I'm working through a linear algebra book and in the appendix of the book they state the following,
"The principal square root of $A$ is defined to be $$A^{\frac{1}{2}}=V D^{\frac{1}{2}}V^T$$ where $A$ is a positive semi-definite and symmetric matrix, $D$ is a diagonal matrix and $V$ is an orthogonal matrix.
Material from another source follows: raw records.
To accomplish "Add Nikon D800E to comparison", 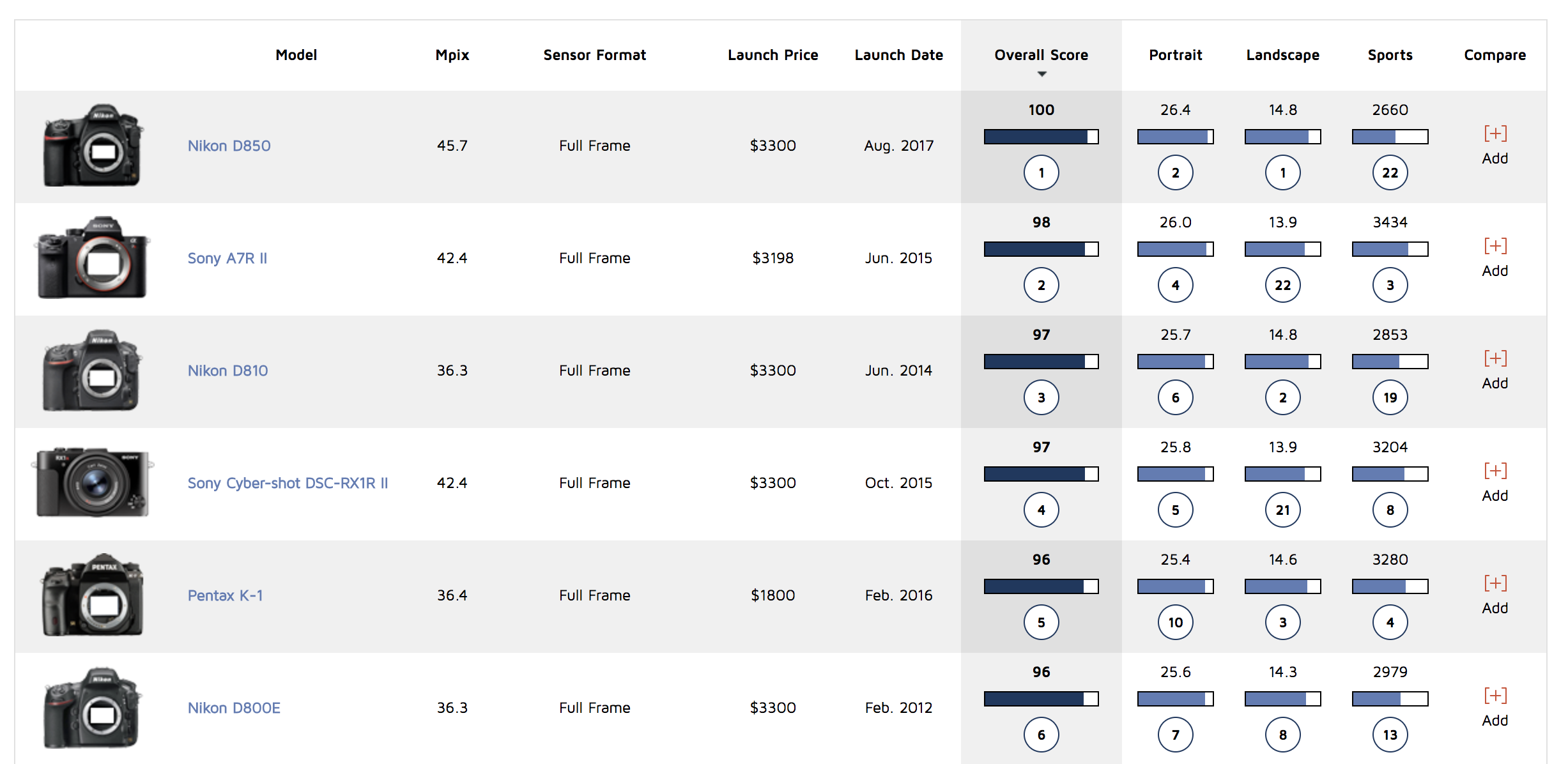I will click(1495, 696).
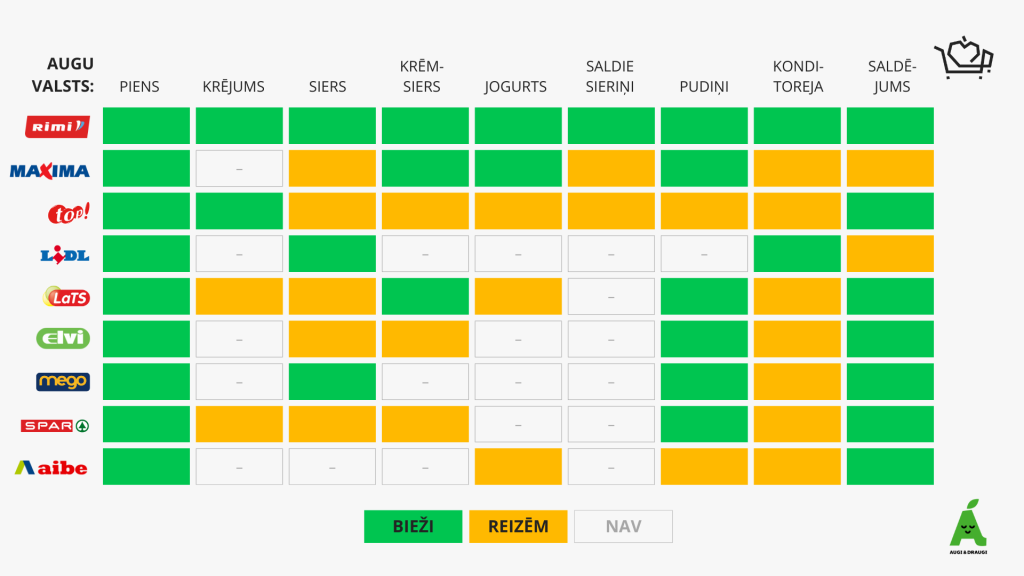This screenshot has height=576, width=1024.
Task: Select the top! store logo
Action: pos(69,212)
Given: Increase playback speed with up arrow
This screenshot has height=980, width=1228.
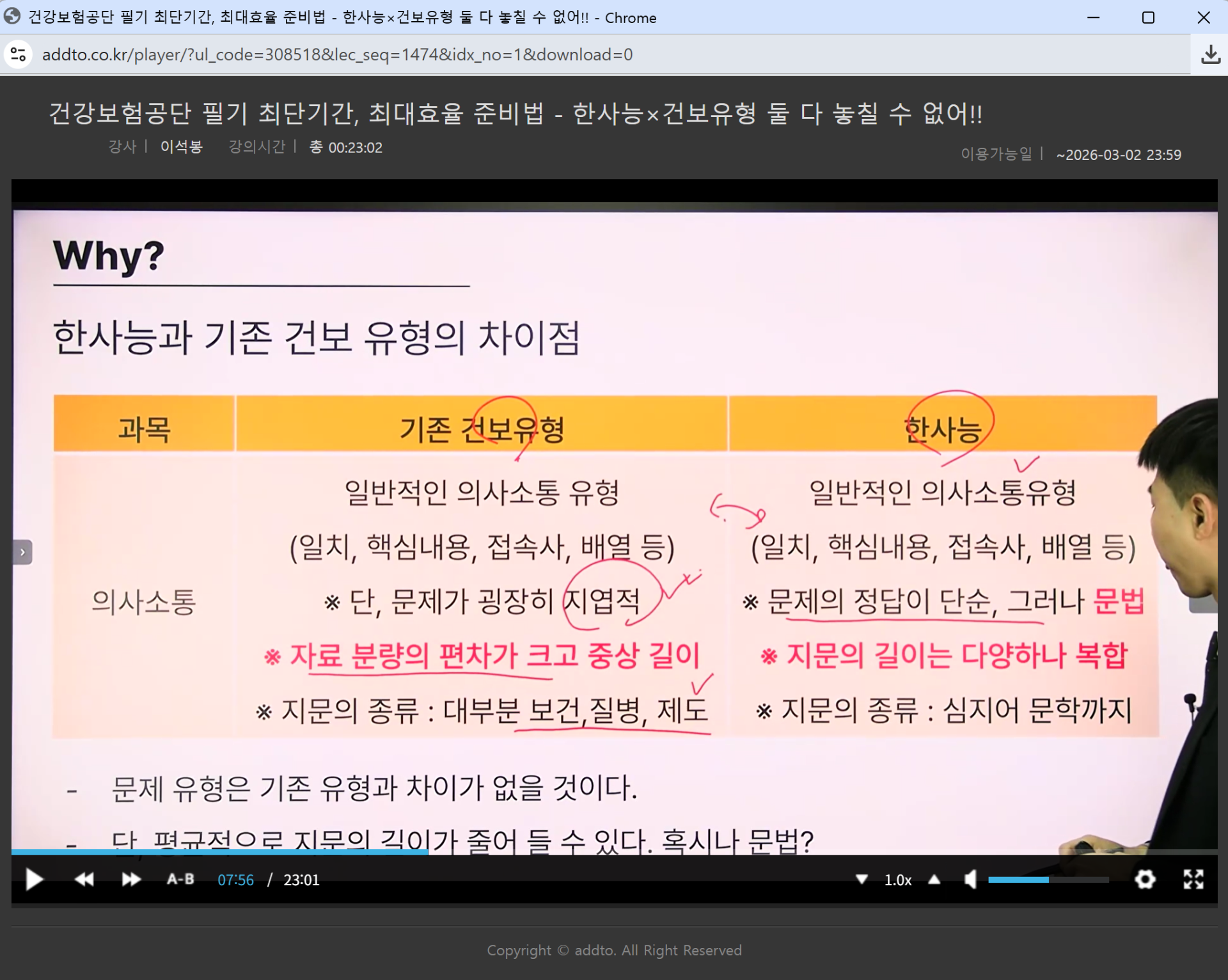Looking at the screenshot, I should tap(934, 880).
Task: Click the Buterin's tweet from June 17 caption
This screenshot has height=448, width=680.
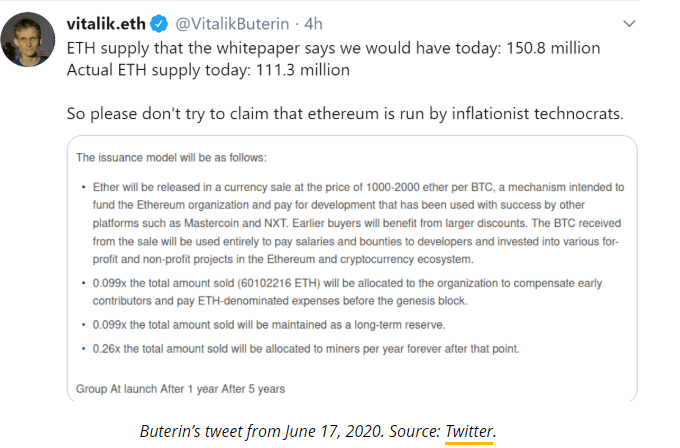Action: click(x=317, y=432)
The matrices hold the following, $$A^{\frac{1}{2}} (A^{\frac{1}{2}})^T=A$$ and $$(A^{\frac{1}{2}})^T A^{\frac{1}{2}}=A$$ provided that $A$ is invertible."
I've tried proving this using the definition of a square root matrix via diagonalization by using $$ \begin{align} A^{\frac{1}{2}} A^{\frac{1}{2}}&= (V D^{\frac{1}{2}}V^T)(V D^{\frac{1}{2}}V^T) \\ &=V D^{\frac{1}{2}} (V^TV) D^{\frac{1}{2}}V^T \\ &=V D^{\frac{1}{2}}D^{\frac{1}{2}}V^T \\ &=VDV^T \\ &=A \end{align} $$ I do note that since $A$ is symmetric then $V^T=V^{-1}$ as the proofs above are just modifications of proving the square root of a matrix. However, I'm having some issue understanding how to implement the transpose properly for either case,
$$ \begin{align} (A^{\frac{1}{2}})^T A^{\frac{1}{2}}&= (V D^{\frac{1}{2}}V^T)^T(V D^{\frac{1}{2}}V^T) \end{align} $$
So my question is two parts,
- How does taking the transpose of $A^{\frac{1}{2}}$ affect the proof properly? As I believe there is something simple I am missing.
- Can the same proof be done to show that $A^{-\frac{1}{2}} (A^{-\frac{1}{2}})^T=A^{-1}$ and $(A^{-\frac{1}{2}})^T A^{-\frac{1}{2}}=A^{-1}$?
Thank you